A threat to split up Google Inc. should be a “last” option to force it to change behavior that’s driving small companies out of business, according to one of the European Union lawmakers backing tougher EU rules.
Ramon Tremosa, a member of the European Parliament from Spain’s Catalonia region, said regulators should have the option of imposing a breakup if other ways fail to prevent Google from discriminating against other search services.
“Unbundling should be the last tool” for EU regulators “to incentivize Google to change its behavior,” he said in a phone interview. “We need the European Commission to act quickly because, if not, European enterprises will be forced to close.”
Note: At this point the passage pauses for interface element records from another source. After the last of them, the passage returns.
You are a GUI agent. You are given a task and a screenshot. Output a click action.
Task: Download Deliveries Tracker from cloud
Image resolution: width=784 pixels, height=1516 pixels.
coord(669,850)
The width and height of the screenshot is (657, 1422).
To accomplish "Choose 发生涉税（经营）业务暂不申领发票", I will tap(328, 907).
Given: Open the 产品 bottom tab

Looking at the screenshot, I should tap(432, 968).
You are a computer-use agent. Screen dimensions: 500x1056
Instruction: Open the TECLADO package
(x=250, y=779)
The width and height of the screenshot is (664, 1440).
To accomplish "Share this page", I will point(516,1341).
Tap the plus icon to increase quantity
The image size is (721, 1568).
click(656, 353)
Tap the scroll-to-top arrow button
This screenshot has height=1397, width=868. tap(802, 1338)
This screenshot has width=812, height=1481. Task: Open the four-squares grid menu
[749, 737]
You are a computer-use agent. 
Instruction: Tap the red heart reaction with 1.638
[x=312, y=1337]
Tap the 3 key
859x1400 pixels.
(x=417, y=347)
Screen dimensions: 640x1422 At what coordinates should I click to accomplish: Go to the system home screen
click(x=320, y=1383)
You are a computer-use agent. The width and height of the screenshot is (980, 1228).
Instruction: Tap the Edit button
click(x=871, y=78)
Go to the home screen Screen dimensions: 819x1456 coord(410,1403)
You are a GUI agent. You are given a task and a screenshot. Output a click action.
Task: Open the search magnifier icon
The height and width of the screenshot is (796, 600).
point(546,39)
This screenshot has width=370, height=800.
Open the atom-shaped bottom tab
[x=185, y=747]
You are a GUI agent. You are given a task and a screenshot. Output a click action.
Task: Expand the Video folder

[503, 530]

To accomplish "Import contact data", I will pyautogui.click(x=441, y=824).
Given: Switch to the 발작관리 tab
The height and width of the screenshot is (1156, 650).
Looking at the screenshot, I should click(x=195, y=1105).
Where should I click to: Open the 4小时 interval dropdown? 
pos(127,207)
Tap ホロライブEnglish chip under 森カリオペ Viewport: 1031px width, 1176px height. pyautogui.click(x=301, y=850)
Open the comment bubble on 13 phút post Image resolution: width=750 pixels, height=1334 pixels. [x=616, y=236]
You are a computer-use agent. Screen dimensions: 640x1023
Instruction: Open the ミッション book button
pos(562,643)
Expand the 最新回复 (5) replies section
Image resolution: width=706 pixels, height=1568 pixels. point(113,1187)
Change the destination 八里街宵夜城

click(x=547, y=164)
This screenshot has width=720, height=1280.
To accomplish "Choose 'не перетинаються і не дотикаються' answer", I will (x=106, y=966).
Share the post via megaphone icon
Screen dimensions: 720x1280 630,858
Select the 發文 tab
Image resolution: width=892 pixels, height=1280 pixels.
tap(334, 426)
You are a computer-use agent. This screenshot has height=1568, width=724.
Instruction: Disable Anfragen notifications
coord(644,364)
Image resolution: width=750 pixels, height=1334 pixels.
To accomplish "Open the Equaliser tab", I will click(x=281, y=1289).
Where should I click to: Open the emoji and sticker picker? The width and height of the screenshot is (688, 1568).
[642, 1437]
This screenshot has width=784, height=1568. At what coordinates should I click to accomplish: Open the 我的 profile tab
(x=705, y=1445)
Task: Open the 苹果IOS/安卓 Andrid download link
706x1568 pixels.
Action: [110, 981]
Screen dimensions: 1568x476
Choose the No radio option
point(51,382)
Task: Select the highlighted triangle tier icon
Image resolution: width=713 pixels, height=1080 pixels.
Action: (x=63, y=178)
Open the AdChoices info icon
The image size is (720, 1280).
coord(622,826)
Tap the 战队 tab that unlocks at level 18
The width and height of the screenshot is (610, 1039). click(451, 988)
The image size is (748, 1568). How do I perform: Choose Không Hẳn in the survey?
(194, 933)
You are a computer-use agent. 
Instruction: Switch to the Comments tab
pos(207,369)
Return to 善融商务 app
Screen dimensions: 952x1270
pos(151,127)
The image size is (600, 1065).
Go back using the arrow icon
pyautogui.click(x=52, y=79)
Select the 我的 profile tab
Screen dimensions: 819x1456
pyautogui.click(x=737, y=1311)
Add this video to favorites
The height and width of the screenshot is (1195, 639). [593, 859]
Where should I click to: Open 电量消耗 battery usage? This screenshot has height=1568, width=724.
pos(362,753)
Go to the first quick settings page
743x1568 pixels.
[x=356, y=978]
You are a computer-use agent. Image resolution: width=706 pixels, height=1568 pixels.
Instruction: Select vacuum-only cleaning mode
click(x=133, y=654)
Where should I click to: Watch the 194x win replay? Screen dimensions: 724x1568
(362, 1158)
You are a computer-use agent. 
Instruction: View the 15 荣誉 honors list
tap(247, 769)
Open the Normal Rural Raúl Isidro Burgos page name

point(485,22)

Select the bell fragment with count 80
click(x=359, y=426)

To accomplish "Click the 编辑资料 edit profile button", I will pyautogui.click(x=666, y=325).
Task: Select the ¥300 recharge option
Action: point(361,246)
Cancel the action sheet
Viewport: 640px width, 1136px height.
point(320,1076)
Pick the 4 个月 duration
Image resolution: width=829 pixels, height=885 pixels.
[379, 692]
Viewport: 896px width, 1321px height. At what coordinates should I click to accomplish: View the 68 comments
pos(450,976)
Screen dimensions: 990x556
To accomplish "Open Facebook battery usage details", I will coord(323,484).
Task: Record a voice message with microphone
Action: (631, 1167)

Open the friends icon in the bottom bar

Google, already grappling with privacy and competition issues, risks another EU headache as some lawmakers seek to follow a successful attack on bankers’ bonuses with measures to break up the search giant. While the parliament can’t compel the commission -- the EU’s antitrust authority -- to alter its Google probe, it can amend draft legislation, as it did to shoehorn extra curbs on banker bonuses into a law toughening capital requirements.
Tremosa, from Barcelona, said small companies based in his city, including travel website eDreams Odigeo SA and Softonic International SL, “have been damaged by the monopoly of Google” and have cut staff and lost revenue as a result.
The EU’s probe into Google search hits a four-year anniversary on Nov. 30 and “if we have to wait two or three years more there won’t be European enterprises in this field,” Tremosa said.
Lawmakers maintained a call for the commission to consider “proposals with the aim of unbundling search engines from other commercial services as one potential long-term solution” to aid competition in Europe, according to a resolution that the assembly is due to debate tomorrow and vote Nov. 27. The document doesn’t mention Google.
Google has made several offers to settle the EU’s probe. The EU said in September that it received very negative feedback from rivals on the company’s most recent concessions. Margrethe Vestager, who started work as the EU’s antitrust chief on Nov. 1, says she wants to meet companies that complained about Google before deciding where the investigation should go.
Al Verney, a spokesman for Google, didn’t immediately respond to a request for comment today.